On Thu, 7 Jun 2007, Alan Cox wrote:
> > I don't think it's a matter of versioning. Many userspace libraries
> > expects their fds to be compact (for many reasons - they use select, they
> > use them to index 0-based arrays, etc...), and if the kernel suddendly
> > starts returning values in the 1<<28 up arena, they sure won't be happy.
> > So I believe that the correct way is that the caller specifically selects
> > the feature, leaving the legacy fd allocation as default.
>
> I don't understand the connection between this paragraph (with which I
> agree) and the urge to add a ton of ugly syscall hacks. "Caller
> specifically selects feature" - > prctl(). Libraries get unhappy ->
> linker issue.
I meant, caller specifically selects the feature, on a per-fd basis. If
you select the task flag runtime, then all the allocated fds will be in
the non-sequential area. Even fds allocated inside the library code, with
libraries not expecting this.
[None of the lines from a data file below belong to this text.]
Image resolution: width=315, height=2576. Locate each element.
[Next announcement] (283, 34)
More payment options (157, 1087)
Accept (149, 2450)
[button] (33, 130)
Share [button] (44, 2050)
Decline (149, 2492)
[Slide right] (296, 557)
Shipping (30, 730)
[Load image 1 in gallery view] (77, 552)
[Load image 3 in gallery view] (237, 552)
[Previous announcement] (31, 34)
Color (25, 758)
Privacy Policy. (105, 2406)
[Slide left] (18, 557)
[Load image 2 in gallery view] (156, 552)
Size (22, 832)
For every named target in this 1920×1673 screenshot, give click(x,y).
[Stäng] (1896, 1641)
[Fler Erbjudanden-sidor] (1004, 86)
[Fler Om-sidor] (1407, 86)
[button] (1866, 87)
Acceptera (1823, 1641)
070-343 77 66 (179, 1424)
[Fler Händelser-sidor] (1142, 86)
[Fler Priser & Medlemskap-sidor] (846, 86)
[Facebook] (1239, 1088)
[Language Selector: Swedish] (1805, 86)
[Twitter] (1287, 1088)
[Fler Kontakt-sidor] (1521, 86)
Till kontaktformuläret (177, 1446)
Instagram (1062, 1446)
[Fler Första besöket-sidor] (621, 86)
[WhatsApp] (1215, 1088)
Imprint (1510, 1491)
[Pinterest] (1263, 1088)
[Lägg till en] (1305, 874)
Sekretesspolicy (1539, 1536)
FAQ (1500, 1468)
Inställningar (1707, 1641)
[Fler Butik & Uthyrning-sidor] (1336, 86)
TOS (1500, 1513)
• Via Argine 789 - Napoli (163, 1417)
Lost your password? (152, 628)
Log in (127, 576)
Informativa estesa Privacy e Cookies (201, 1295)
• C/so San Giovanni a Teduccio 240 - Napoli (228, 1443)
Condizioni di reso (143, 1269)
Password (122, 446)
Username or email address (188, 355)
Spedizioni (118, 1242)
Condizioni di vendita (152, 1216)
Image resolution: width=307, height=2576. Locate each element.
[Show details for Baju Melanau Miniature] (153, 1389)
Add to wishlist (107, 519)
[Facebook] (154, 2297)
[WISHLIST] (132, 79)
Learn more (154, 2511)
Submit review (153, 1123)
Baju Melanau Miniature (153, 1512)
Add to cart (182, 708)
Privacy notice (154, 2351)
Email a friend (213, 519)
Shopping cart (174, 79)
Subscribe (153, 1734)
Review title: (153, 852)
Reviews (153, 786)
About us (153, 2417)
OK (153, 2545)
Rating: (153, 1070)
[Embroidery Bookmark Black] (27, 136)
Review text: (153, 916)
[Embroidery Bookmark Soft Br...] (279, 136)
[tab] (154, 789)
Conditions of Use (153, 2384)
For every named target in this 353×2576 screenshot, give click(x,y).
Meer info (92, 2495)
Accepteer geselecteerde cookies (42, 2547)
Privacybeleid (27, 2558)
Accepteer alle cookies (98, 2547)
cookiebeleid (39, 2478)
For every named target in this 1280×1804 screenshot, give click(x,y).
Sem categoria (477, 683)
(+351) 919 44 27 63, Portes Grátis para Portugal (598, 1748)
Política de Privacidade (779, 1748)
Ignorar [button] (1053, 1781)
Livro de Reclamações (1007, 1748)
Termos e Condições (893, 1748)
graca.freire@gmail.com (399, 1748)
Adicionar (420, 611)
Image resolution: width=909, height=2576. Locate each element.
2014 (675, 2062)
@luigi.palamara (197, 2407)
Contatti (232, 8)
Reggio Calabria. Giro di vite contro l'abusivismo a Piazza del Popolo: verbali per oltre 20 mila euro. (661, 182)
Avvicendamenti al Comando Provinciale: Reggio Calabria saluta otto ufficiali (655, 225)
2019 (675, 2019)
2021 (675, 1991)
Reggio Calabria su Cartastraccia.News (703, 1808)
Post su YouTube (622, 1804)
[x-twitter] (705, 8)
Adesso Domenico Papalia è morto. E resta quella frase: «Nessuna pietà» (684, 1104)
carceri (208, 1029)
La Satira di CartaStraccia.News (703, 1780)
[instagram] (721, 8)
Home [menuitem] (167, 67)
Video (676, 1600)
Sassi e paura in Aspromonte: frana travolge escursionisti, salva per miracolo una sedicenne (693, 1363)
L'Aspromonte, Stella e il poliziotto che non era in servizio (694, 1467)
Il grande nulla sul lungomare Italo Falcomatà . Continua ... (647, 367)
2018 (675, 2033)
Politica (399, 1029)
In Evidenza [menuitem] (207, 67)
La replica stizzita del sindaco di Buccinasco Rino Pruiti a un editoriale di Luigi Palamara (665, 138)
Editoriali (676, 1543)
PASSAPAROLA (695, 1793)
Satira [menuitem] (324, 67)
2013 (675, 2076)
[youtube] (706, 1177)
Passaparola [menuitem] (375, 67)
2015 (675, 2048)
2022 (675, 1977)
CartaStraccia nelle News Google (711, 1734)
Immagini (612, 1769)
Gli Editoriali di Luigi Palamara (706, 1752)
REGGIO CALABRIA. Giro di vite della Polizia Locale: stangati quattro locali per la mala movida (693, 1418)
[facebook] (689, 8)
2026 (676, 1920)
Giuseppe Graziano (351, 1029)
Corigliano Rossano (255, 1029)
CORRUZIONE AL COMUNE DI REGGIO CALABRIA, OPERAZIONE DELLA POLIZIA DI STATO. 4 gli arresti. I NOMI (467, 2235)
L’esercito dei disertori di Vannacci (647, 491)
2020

I fail to understand how a linker can nicely
solve this. If my app is using, for its own reasons, fds in the
non-sequential area, and library XYZ internally uses fds and does not like
them in that area, I still want to link to that library. As long as I do
not pass my fds to the library ("XYZ internally .."), this must still
work. The contrary is also true. If my app is not non-sequential fd aware,
and my library wants to use them in order to keep them alive from apps
doing the for-each-fd-close loop, with a per-fd policy, you can still mix
them together.
Or are you planning to have two sets of each userspace (userspace is not
only glibc, there's other stuff too) libraries?